Konsistensi dalam
Bersyahâdat | Moh.In'ami
Siapapun dari kalangan umat manusia yang
telah menemukan Islâm, sebagai pilihan, hendaknya segera melakukan
pensyahâdatan diri; menjadikan dirinya mengakui, dengan sadar dan tanpa
paksaan, bahwa Allâh SWT adalah sebagai Tuhan yang haq disembah
dan Muhammad saw sebagai Nabi dan Rasûl-Nya.
Pengakuan ini
bukan berarti akhir dalam ber-Islâm, tetapi justru ia menjadi kata kunci bagi
setiap kegiatan, aktivitas, maupun amalan yang akan dilakukan dalam koridor
ajaran agama Islâm. Pengakuan ini menjadi dasar bagi seorang muslim dalam
setiap aspek kehidupan.
Tidak ada suatu
amalan, apapun amalan itu, yang menuntut seseorang untuk mengerjakannya
melainkan kesadaran dan kemampuan-lah yang menjadi pendorongnya. Kesadaran
untuk beramal itulah yang menjadi motivasi bagi seseorang untuk berbuat, lillâh.
Maka dengan
bersyahâdat seseorang telah memasuki pintu gerbang Islâm, dan tidak sekedar
masuk belaka, tetapi bersyahâdat merupakan momentum yang tepat untuk melakukan
perubahan 180 derajat. Tentunya perubahan ke arah yang lebih baik dan diridhâi
Allâh.
1. Pintu gerbang Islâm
Sebagian manusia berpikir serius ketika melihat pintu gerbang
Islâm. Hingga kemudian tanpa pikir panjang memasuki gerbang itu dengan penuh
pemaknaan, tanpa paksaan, tanpa intimidasi. Sebagian umat menyatakan, dengan
jujur, menolak untuk melihat apa di balik pintu gerbang Islâm itu.
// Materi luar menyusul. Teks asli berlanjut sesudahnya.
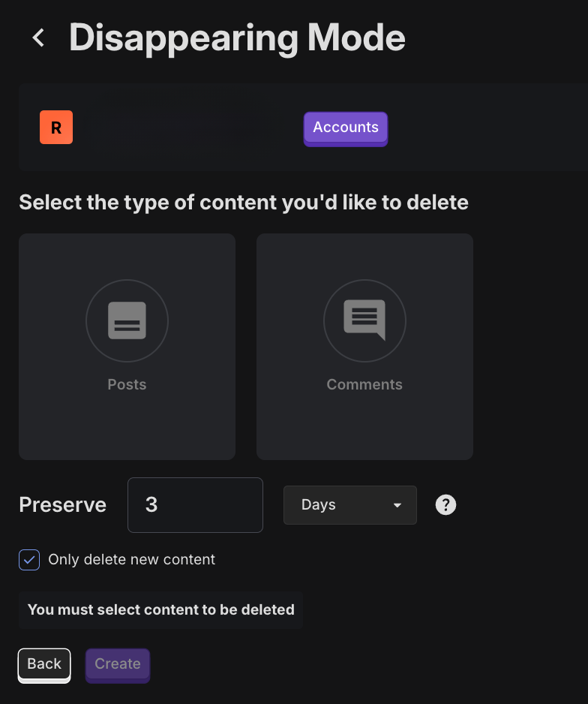The image size is (588, 704).
Task: Click the Disappearing Mode page title
Action: click(237, 38)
Perasaan senang atau enggan untuk memilih, memasuki gerbang
atau tidak, merupakan suatu anugerah bagi masing-masing orang bahwa hidup dan
peri kehidupan ada yang mengatur, mengelola, membimbing, dan memberi petunjuk.
Jika seseorang telah menyatakan diri dengan jelas dan sepenuh
hati bahwa tiada ilâh selain Allâh dan Muhammad sebagai Rasûl-Nya
maka ia telah memasuki gerbang Islâm.
Begitu gerbang Islâm terbuka untuk diri seorang yang baru
saja bersyahâdat, begitu juga ia dapat mengakses pilar keislâman pada level
berikutnya, menapaki prinsip keîmânan
dan menangkap nilai-nilai Islâmi yang dapat direalisasikan dalam kehidupan
nyata.
Selanjutnya, tidak ada suatu pun yang dilakukan dalam Islâm
melainkan ia mengupayakan pengilmuannya. Tidak ada amal atau perilaku dalam
‘rumah besar’ Islâm itu yang tidak didahului dengan pertanyaan “Apakah yang
demikian ini dilakukan oleh Rasûlullâh saw?”
Tidak cukup dengan menjadikan Islâm sebagai simbol atau
sekedar atribut keseharian, akan tetapi Islâm hendaknya menemukan realisasi dan
usaha nyata menerjemahkannya dalam kehidupan nyata.
Pada segmen individu dan sosial, seorang muslim mempunyai
gerak, keluasan, dan dinamika untuk menjadikan Islâm sebagai identitas dan
unsur integral yang tidak dapat dipisahkan dari berbagai jenis dan aspek
kehidupan.
Pemaknaan Islâm dalam kedua segmen di atas akan mengantarkan
seorang muslim untuk mewujudkan keshâlihan secara universal, melampaui
sekat-sekat friksi, golongan dan aliran yang sejak dahulu tumbuh, berkembang
dan subur.
“Dan (ingatlah) ketika Tuhanmu mengeluarkan keturunan
anak-anak Âdam dari sulbi mereka dan Allâh mengambil kesaksian terhadap jiwa
mereka (seraya berfirman), “Bukankah Aku ini Tuhanmu?” Mereka menjawab, “Betul
(Engkau Tuhan kami), kami menjadi saksi)”. (Kami lakukan yang demikian itu)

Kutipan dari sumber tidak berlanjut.